Return every line of the records below verbatim, with no pictures in the copy.

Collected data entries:
——
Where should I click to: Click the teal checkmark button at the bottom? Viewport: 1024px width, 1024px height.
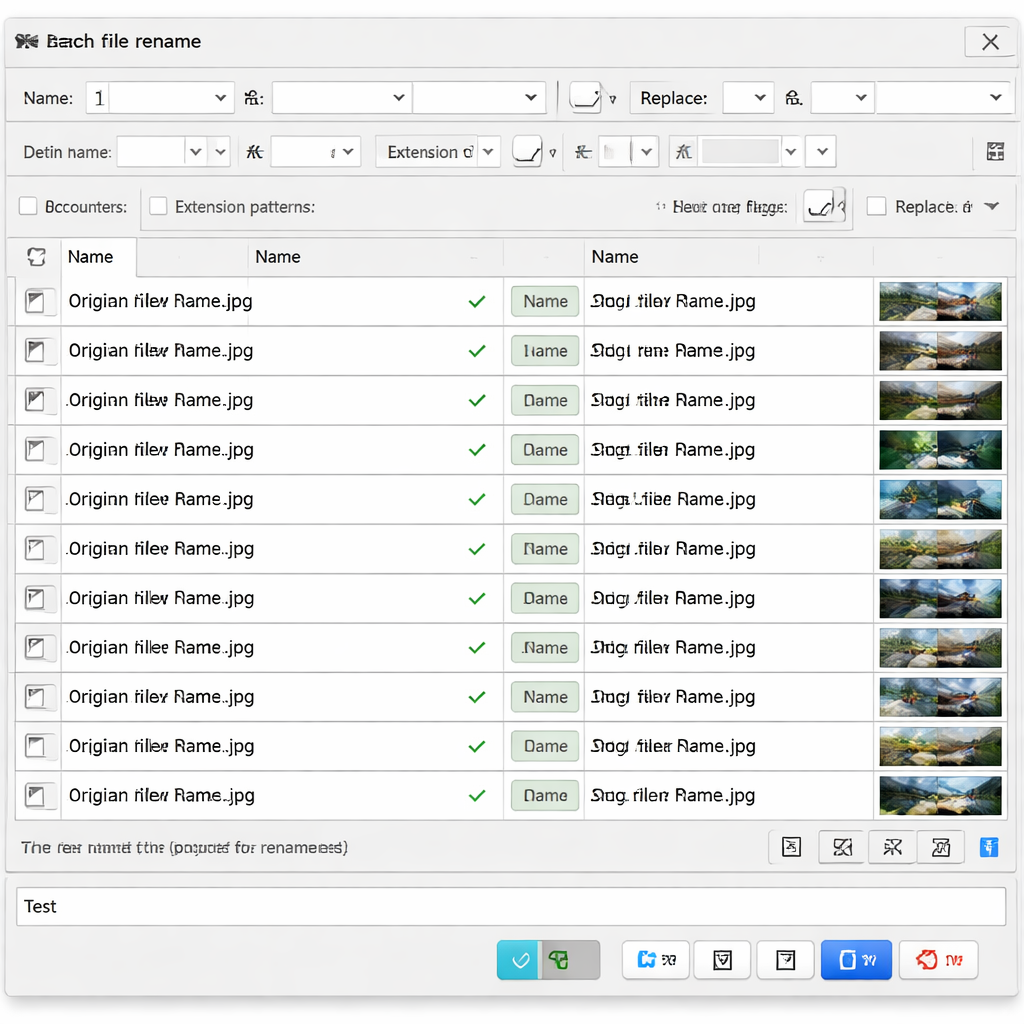(519, 960)
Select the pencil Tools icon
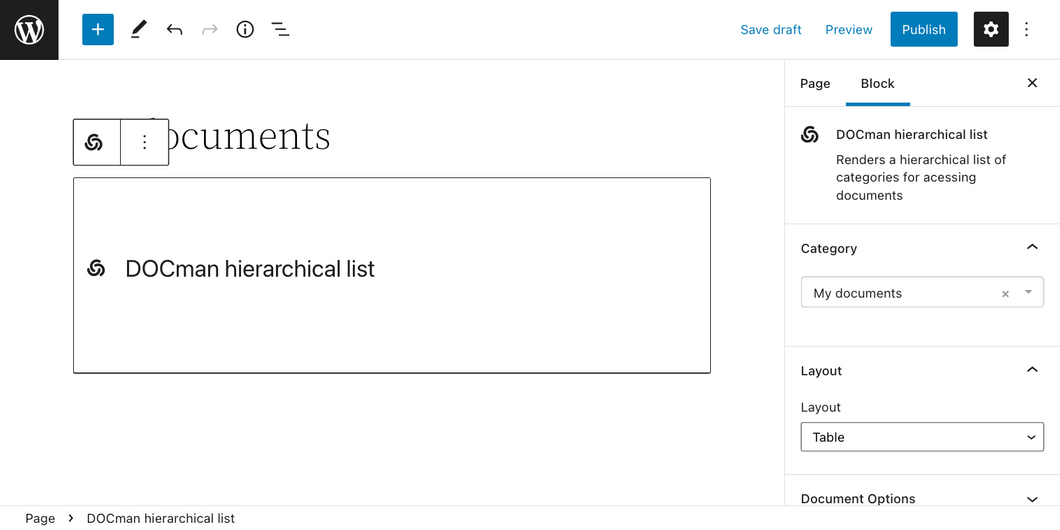This screenshot has height=530, width=1060. tap(138, 30)
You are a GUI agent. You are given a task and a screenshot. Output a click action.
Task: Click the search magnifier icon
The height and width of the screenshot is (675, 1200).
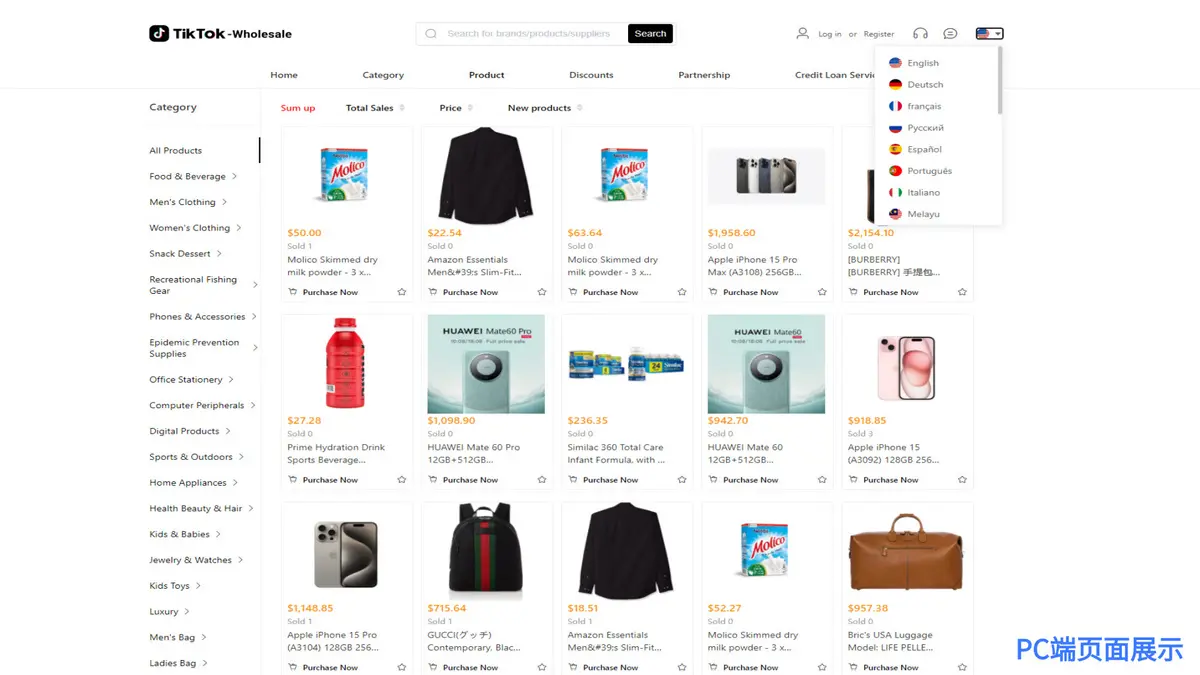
——
**RESPONSE BOX**
Where should I click to: Click the teal checkmark button at the bottom? Viewport: 1024px width, 1024px height.
(519, 960)
Select the pencil Tools icon
This screenshot has height=530, width=1060. tap(138, 30)
You are a GUI agent. You are given a task and a screenshot. Output a click action.
Task: Click the search magnifier icon
The height and width of the screenshot is (675, 1200).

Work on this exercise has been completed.